What is Customs Valuation?

Customs valuation is the process of determining the value of imported goods for the purpose of calculating import duties, taxes, and fees. It ensures that the declared value accurately reflects the transaction value or a substitute method, in accordance with international trade rules.

Customs authorities—like U.S. Customs and Border Protection (CBP)—use this valuation to assess how much an importer owes when goods enter the country.


Common Customs Valuation Methods

According to the WTO Valuation Agreement, customs authorities apply the following methods in order:

  1. Transaction Value (most common): Price actually paid or payable for the goods
  2. Transaction Value of Identical Goods
  3. Transaction Value of Similar Goods
  4. Deductive Value (based on resale price in the importing country)
  5. Computed Value (based on cost of production)
  6. Fallback Method (flexible application of previous methods)

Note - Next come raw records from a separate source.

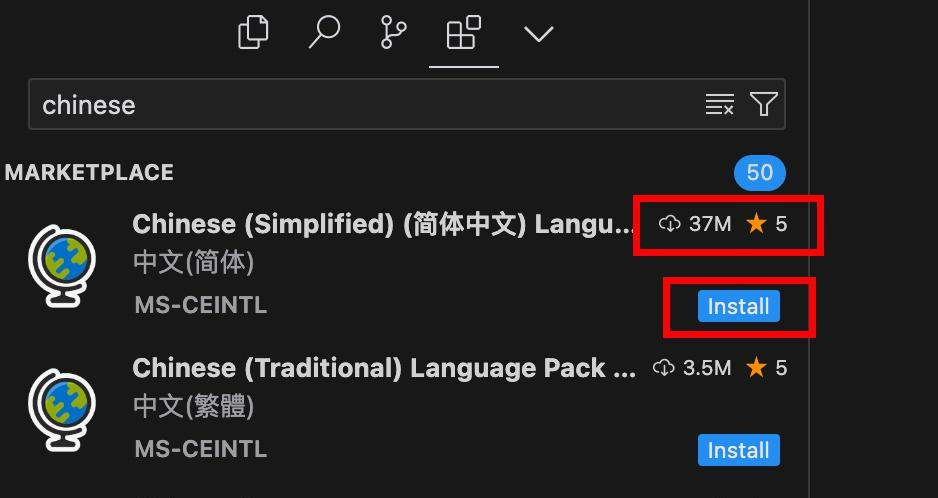Click the globe icon of Simplified pack
Viewport: 938px width, 498px height.
[x=62, y=266]
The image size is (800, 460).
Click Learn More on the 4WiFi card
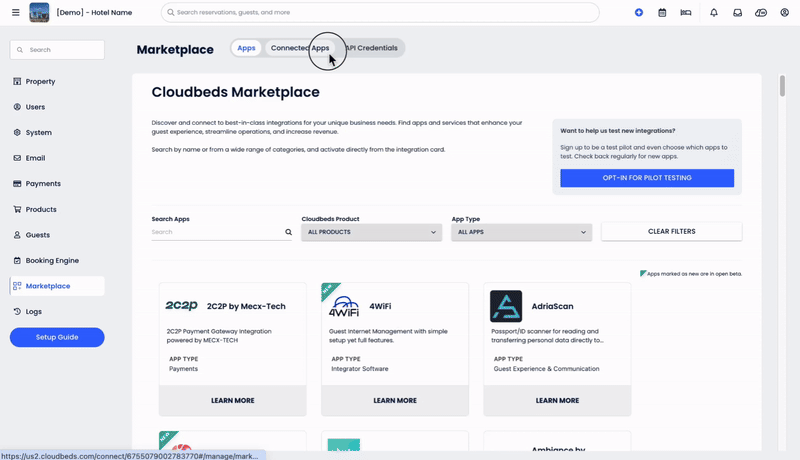[394, 400]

What’s Included in Customs Value?

The customs value often includes:

  • Price of the goods (invoice value)
  • Freight and insurance costs (CIF terms)
  • Packing charges
  • Royalties or license fees (if required to sell the goods)
  • Assists (e.g., free materials or tooling provided by the importer)

Example in Practice

An importer brings in kitchen appliances from Germany. The invoice shows $50,000 FOB. Since the sale includes a royalty payment for branding and CBP requires CIF valuation, freight and insurance are added—bringing the total customs value to $55,000. Duties are calculated based on this amount.